[Opening DATA SUPPLIED section]

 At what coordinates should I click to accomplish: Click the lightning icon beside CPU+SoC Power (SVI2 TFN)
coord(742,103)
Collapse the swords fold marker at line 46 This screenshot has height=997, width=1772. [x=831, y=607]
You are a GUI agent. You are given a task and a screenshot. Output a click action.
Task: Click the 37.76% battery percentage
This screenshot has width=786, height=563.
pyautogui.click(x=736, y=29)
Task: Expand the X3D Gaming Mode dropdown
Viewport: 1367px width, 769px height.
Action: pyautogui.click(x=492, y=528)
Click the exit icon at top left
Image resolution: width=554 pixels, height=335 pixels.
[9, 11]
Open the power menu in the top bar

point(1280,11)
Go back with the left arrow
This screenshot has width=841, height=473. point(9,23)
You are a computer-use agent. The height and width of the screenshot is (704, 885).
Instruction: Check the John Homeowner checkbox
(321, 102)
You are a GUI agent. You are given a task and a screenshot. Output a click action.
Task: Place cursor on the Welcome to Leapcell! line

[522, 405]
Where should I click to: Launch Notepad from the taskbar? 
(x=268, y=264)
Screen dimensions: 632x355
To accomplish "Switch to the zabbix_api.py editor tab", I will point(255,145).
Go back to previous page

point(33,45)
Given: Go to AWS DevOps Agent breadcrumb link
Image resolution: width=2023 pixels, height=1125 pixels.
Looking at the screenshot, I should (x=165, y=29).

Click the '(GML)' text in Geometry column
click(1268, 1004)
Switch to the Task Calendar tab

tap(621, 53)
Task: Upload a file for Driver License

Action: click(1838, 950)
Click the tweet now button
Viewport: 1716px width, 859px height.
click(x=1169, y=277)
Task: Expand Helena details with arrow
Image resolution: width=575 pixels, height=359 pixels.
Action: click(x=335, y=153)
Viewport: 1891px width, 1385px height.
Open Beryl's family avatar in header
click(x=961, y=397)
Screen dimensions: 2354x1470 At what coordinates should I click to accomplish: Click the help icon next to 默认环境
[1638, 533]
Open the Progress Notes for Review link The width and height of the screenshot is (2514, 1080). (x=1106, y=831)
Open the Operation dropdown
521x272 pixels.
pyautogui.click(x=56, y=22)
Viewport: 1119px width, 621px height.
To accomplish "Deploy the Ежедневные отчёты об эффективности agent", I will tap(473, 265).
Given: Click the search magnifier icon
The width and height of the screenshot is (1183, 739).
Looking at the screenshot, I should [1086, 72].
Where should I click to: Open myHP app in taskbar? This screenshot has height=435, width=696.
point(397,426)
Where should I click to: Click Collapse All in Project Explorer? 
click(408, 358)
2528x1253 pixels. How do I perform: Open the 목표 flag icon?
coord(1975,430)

[Closing DATA SUPPLIED section]

- EXERCISE OBJECTIVE: Count up the lines in the records that contain the word "will" and reply with that figure only.

- TASK RESULT: 2